## Task prompt
In the text about Arthur G. Tansley's paper, to which club did he present it, and on what date?

## Extract to read
....................

In 2002, a previously unpublished paper by Arthur G. Tansley has eventually been published in the Journal Ecosystems. Tansley called it "The Temporal Genetic Series as a means of Approach to Philosophy" and presented it before the Magdalen Philosophy Club of Oxford University on 5 May 1932. Peder Anker eventually discovered it in some archive and prepared it for publication. I wanted to add a link to the full text, but Springer put it behind a paywall - gasp. So here's a digest instead.
By temporal genetic series Tansley simply meant the evolutionary transitions:
inorganic matter → living organisms
→
mind.
He was particularly interested in the question whether the gaps between (1.) the not-living and the living and between (2.) the living and mind were bridgeable in terms of chemistry and physics. In philosophical discourses this is often called reducibility.
Tansley concludes that the 1. gap is not unbridgeable in principle, though it may well be in practice:
"I need not deal with the steady advance in our knowledge of the physico-chemical mechanism of life. That knowledge is certainly very far from complete. It may indeed never bee complete, but I see no reason to suppose that there are any phenomena of life (leaving "mind" for the moment out of consideration) that are not theoretically capable of "explanation" in terms of chemistry and physics." (Tansley 2002, p. 617)
When he reaches the 2. gap, however, he concluded that it is unbridgeable in principle. We cannot understand mind, because mind would have to understand itself. This is, he thinks, as if we had to study the structure and functioning of a microscope with the microscope, "permanently glued to our eyes. [...] We cannot hope to bridge the gap between the physiological and the psychical because all our knowledge is founded on the very power we seek to interpret." (Tansley 2002, p. 618)
At the end of this paper, Tansley touches on the emergence of values from mind as a third gap, which he suspects to be irreducible too, and summarizes:
"The first gap, between the inorganic and the organic, I have attributed to a lack of knowledge, an ignorance that we may possibly, perhaps probably, never surmount, but that I do not believe is theoretically unbridgeable by human knowledge. The organism I have thus considered is a physico-chemical system, so highly specific that we cannot help calling it a new phenomenon.

....................

## Provided material
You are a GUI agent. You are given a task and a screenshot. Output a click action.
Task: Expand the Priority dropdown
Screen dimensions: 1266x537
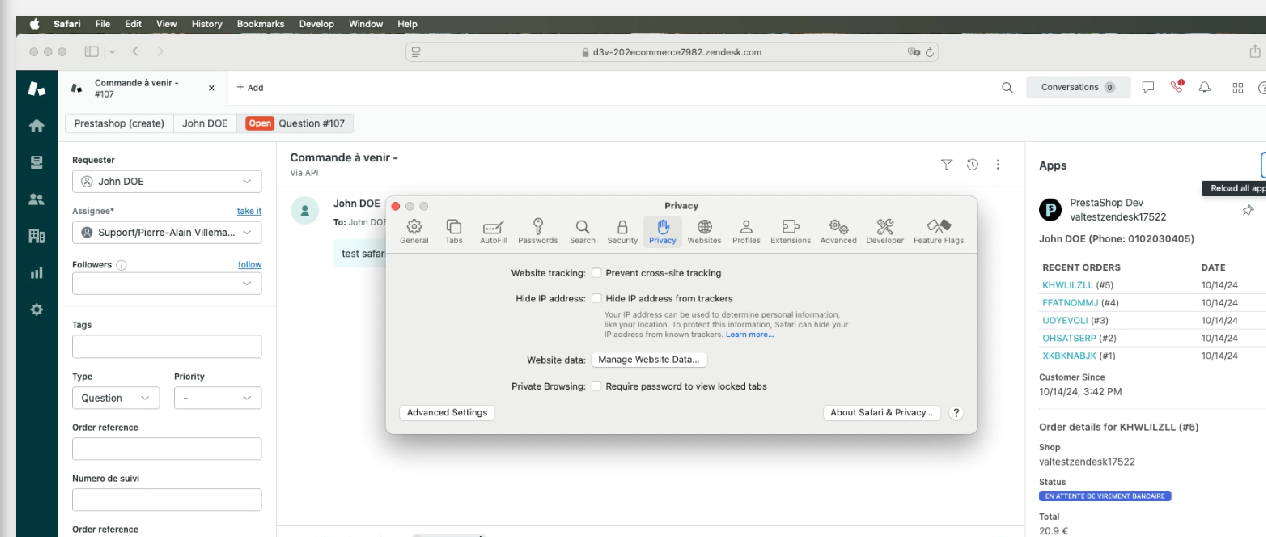217,398
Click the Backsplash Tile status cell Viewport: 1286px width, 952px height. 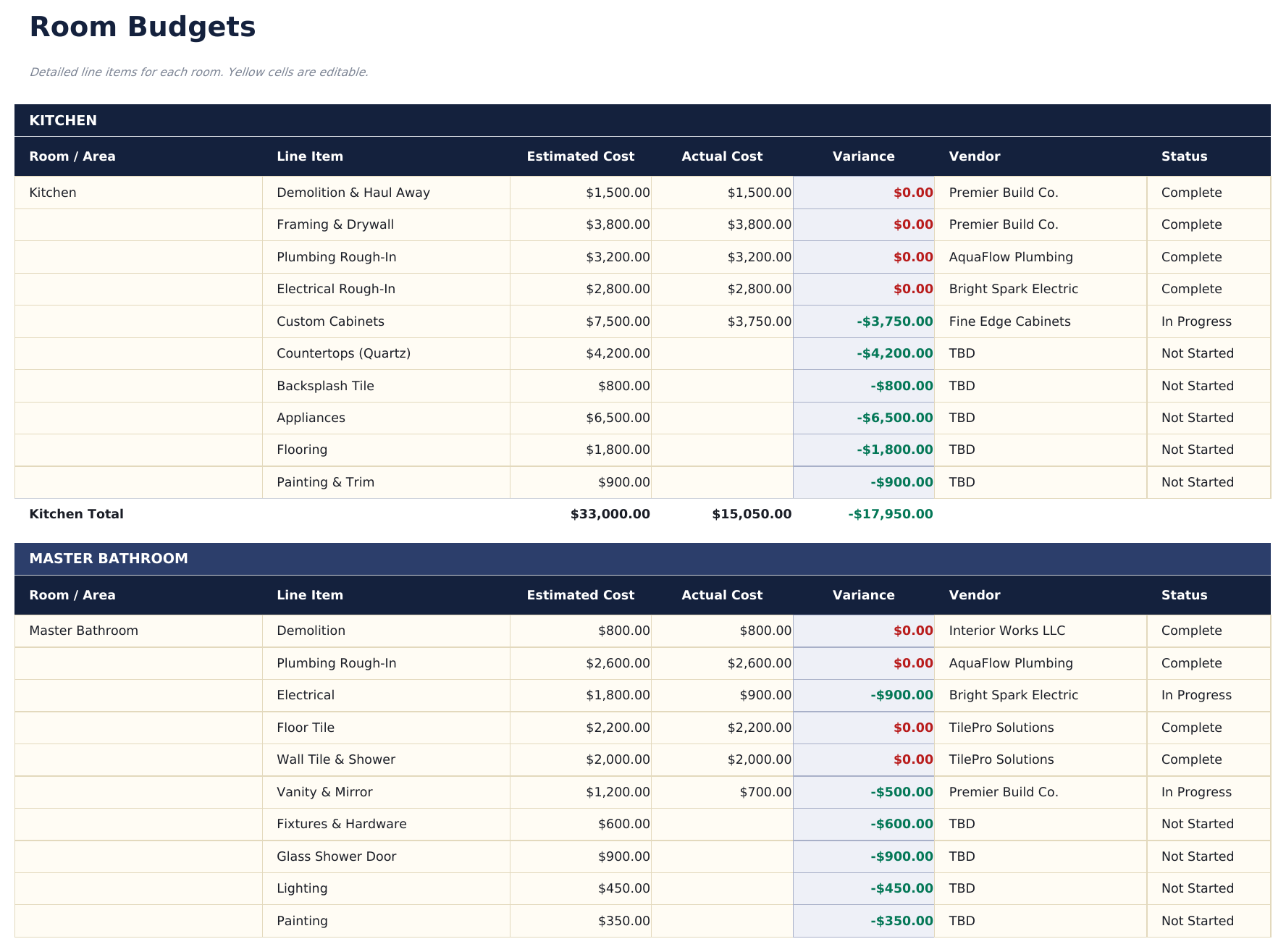pyautogui.click(x=1208, y=386)
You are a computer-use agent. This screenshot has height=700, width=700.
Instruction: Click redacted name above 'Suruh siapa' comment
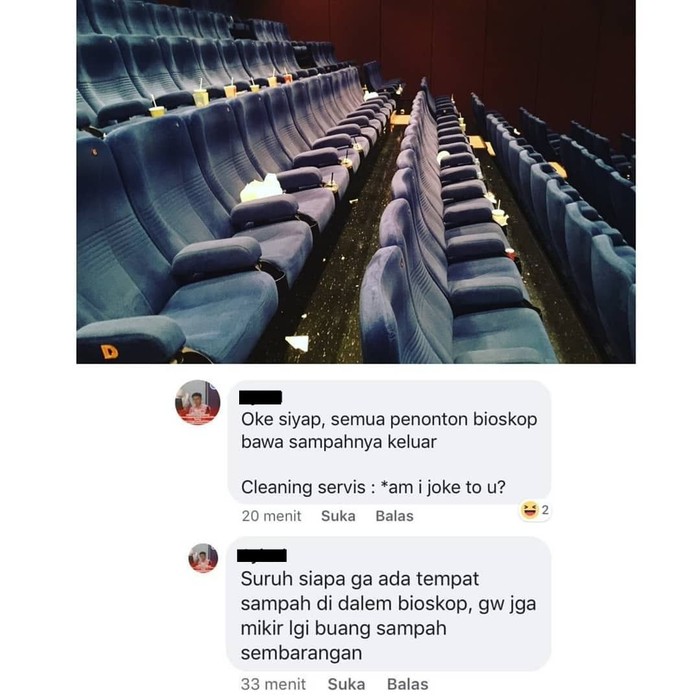[x=262, y=555]
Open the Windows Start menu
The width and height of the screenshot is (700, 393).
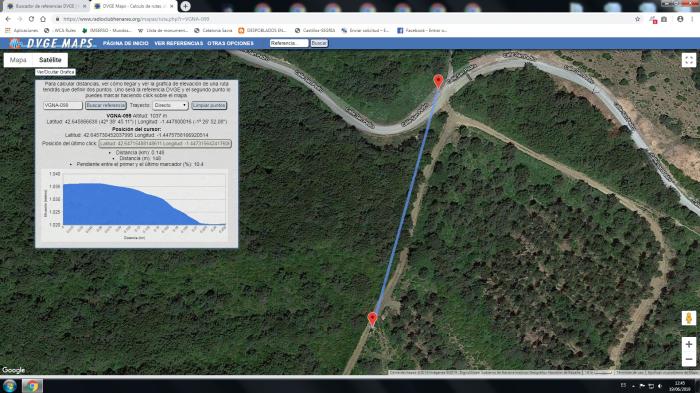coord(10,386)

....................

## Response for this exercise
The Magdalen Philosophy Club of Oxford University, on 5 May 1932.